I particularly like the scene where Charlton Heston as the Commissioner is speaking to Jamie Foxx as a new player about the blood and guts of football, all the while Heston's 1959 movie "Ben-Hur" is playing on his VCR. It is the famous chariot race, and you can make the analogy of Heston's lecture on football to the gladiators of that day. It is interesting to see the cuts between Heston in 1959 and 1999, without the actor acknowledging that is himself on screen, once playing a character with the same bravado as the one to whom he is speaking at present. That sticks in my mind as one of the cleverest and most ingenious bit of film-making that I have seen in ages.

Rating: 5 stars
Summary: Lots of Action
Review: This movie was awesome in my opinion. It had tons of action and it should go down as one of the best football films ever created but i am going to admitt that it could be turned into a better film but i am not a director so what the heck would i know.

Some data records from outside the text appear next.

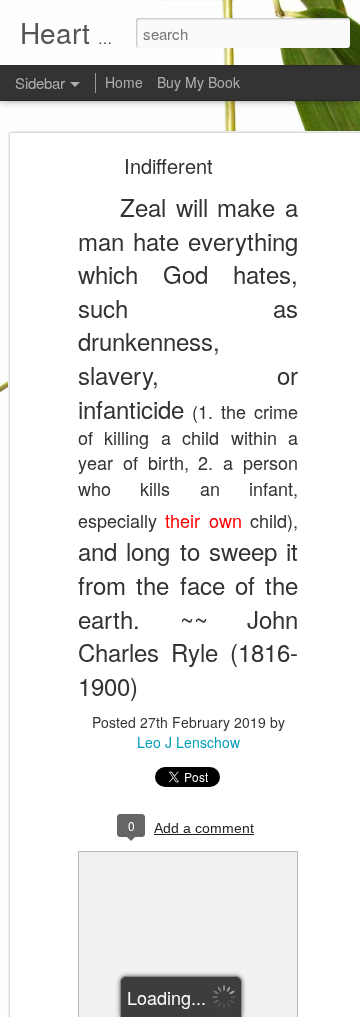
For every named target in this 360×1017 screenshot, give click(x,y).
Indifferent (168, 165)
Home (124, 82)
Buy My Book (198, 82)
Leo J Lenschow (188, 742)
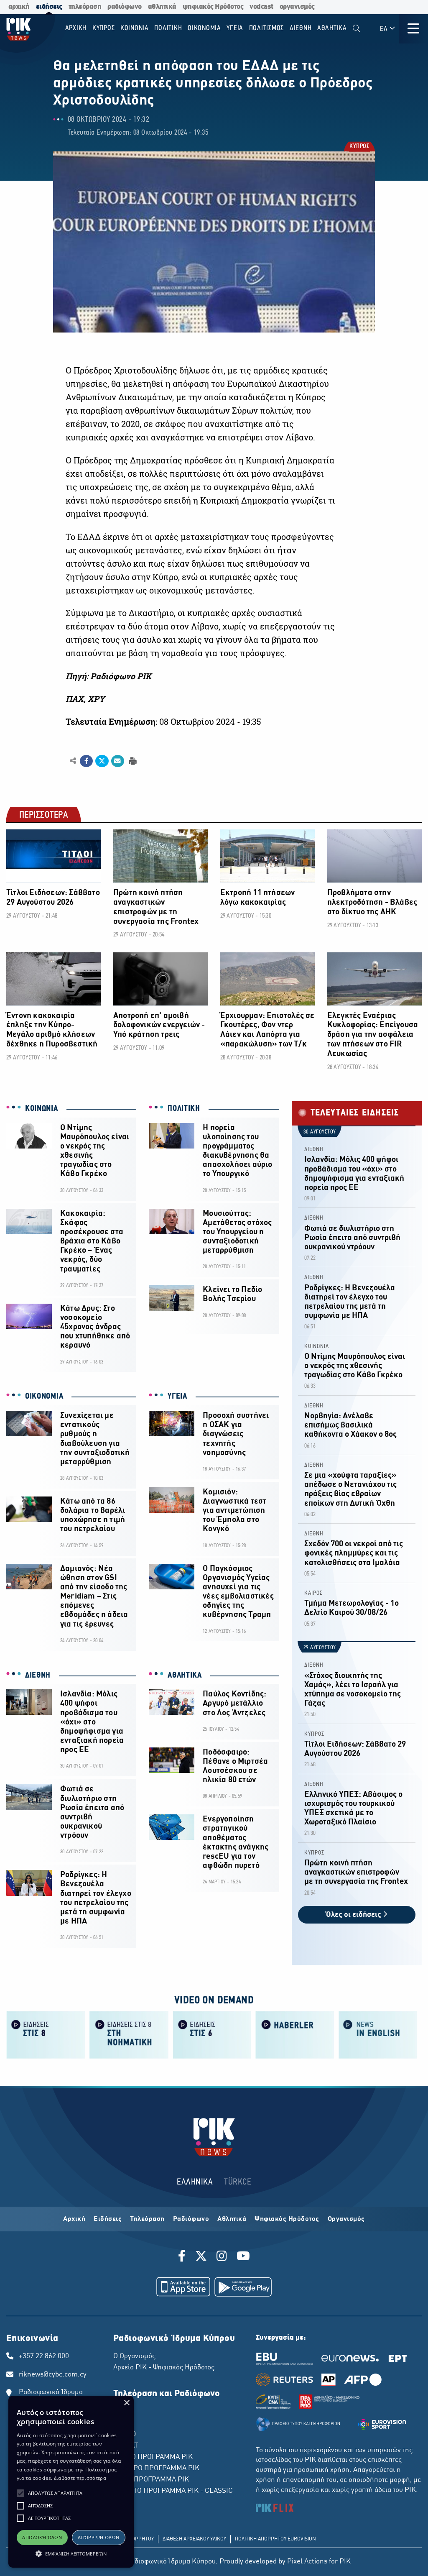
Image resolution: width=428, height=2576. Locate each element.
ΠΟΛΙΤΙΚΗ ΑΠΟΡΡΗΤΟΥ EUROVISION (275, 2539)
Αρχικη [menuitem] (76, 28)
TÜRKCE (237, 2182)
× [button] (126, 2403)
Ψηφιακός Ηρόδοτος (287, 2219)
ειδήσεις (49, 7)
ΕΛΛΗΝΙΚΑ (195, 2182)
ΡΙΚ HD (124, 2434)
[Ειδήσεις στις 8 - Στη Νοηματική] (128, 2034)
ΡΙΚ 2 (121, 2423)
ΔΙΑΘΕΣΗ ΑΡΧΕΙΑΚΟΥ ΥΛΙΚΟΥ (194, 2539)
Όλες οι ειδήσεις (354, 1915)
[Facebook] (183, 2257)
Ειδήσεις (108, 2219)
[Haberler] (294, 2034)
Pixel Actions (307, 2561)
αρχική (19, 7)
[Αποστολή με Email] (117, 761)
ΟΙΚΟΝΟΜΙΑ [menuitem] (204, 28)
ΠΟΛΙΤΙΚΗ (184, 1109)
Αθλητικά (231, 2219)
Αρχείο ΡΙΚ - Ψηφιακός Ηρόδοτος (163, 2367)
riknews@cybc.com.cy (53, 2374)
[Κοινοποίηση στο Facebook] (86, 761)
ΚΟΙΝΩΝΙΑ (41, 1109)
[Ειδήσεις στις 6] (212, 2034)
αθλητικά (162, 7)
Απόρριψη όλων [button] (98, 2537)
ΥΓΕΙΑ (177, 1396)
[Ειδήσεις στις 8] (45, 2034)
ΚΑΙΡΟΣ (313, 1593)
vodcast (261, 7)
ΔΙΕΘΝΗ (38, 1675)
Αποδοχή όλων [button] (42, 2537)
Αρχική (74, 2219)
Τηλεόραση (147, 2219)
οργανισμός (297, 7)
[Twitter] (201, 2257)
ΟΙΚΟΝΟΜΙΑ (44, 1396)
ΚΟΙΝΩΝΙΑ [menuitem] (134, 28)
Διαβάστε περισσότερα (80, 2478)
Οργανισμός (346, 2219)
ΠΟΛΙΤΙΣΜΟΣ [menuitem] (266, 28)
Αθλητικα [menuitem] (332, 28)
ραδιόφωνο (124, 7)
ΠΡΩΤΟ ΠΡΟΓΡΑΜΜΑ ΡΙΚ (153, 2457)
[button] (20, 2493)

I give it five and you should deffinently buy this into hard hitting and contact movies

Rating: 5 stars
Summary: A hard hitting action movie
Review: Yes, action movie. Sure, the movie is set in the world of pro football, but it comes off as more of an action flick than a sports show. It's very hard hitting with a very loud pulse. Loud, thumping music fills your ears throughout, and the story is full of hard-hitting (pun intended) characters. A very in your face type of movie.

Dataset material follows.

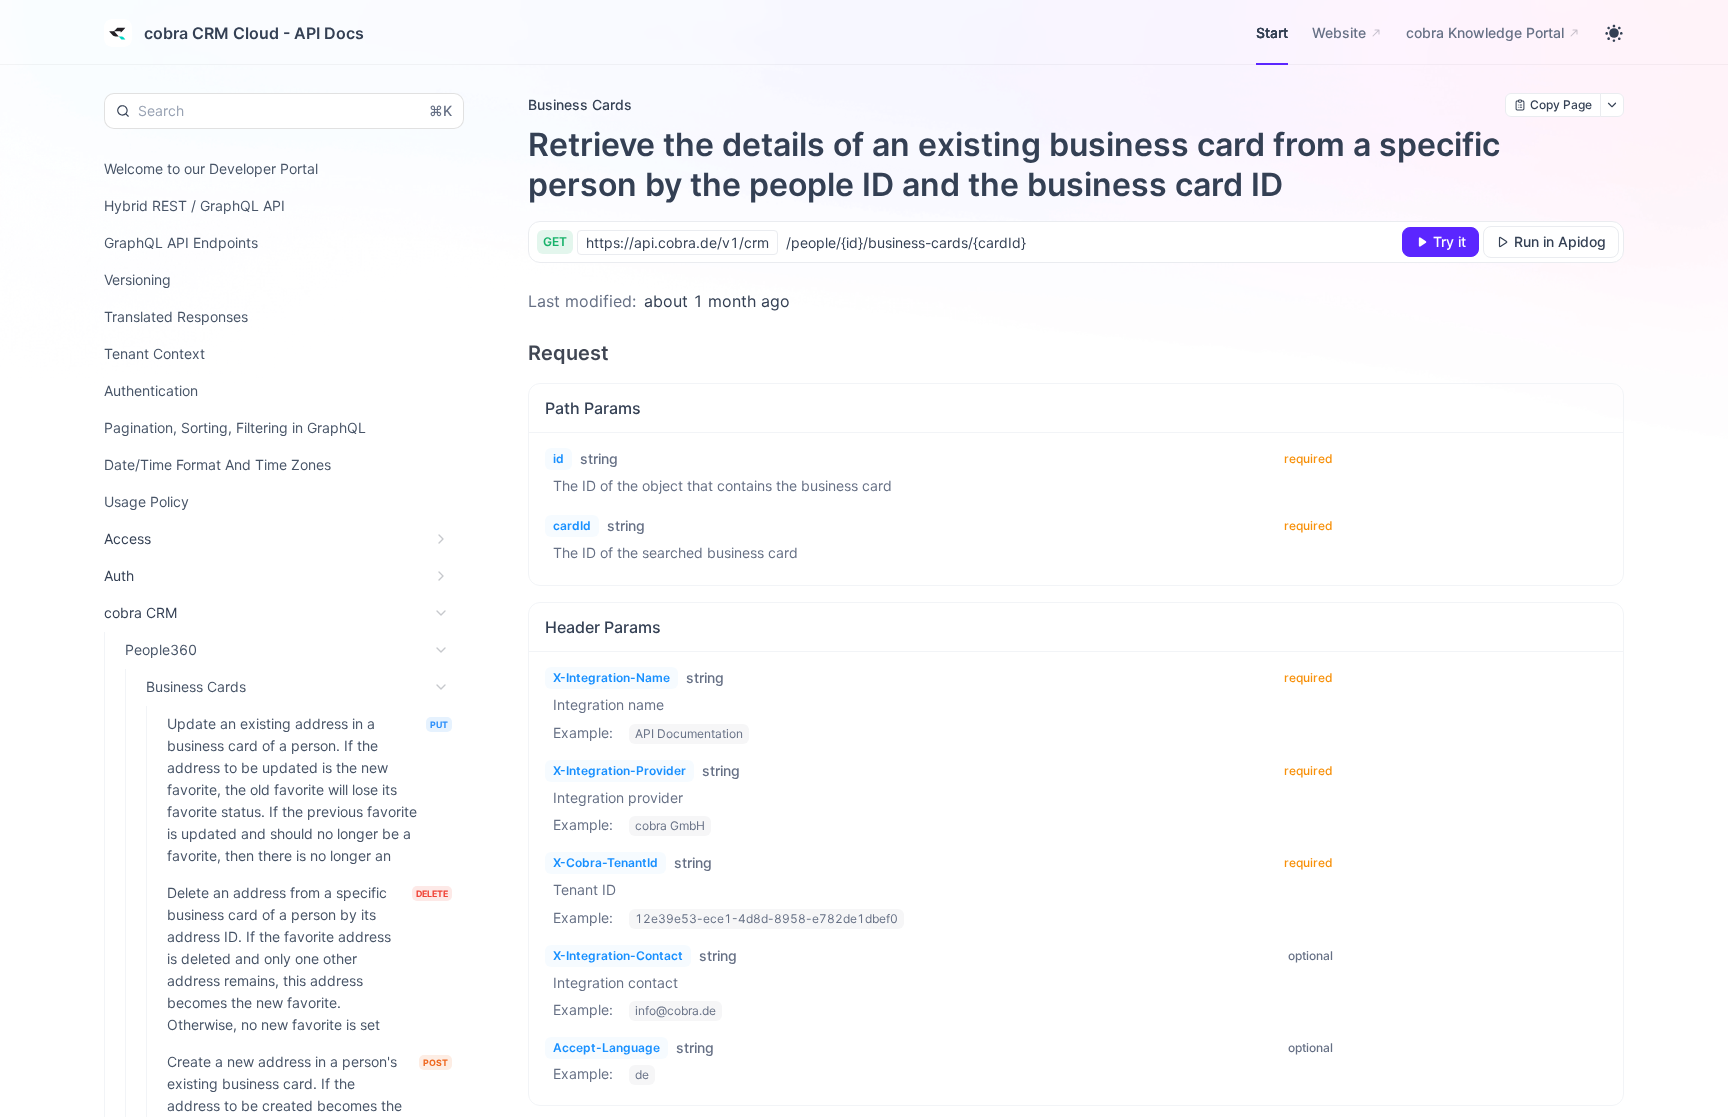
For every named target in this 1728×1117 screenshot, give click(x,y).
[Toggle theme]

I love the idea of a football movie taking the role of more of an action movie, as opposed to a football movie. I think everyone needs a bit of pure action fun every once in a while, and that's what this movie provides.

Of course, that doesn't mean you don't gain some slight care for what happens to the characters as they battle on and off the field. The aging quarterback trying to hold on to his career and family. The young quarterback fighting for his newly gained position and with his newly gained fame. The aging linebacker fighting through injury for that one last paycheck to set his family for life. The coach, on the downside of his career, fighting tooth and nail with a demanding owner.

What it all boils down to is a very fun movie that I find myself watching time and time again.

Rating: 2 stars
Summary: Waste of Talent
Review: This film had a few interesting moments, but in the end it was nothing but a raunchy, loud, sensory assault. After the first half of the movie, I'd had enough. It was unwatchable after that.

Rating: 2 stars
Summary: Too much all at once
Review: 'Any Given Sunday' is a difficult movie to watch. It has lightning-fast editing and much of the dialogue is drowned out by rock, pop, and rap music. Oliver Stone is a talented director, and their are scence which are good, but the story is a complete mess. Also, I think most people would find Cameron Diaz as the owner of a football team a little implausable.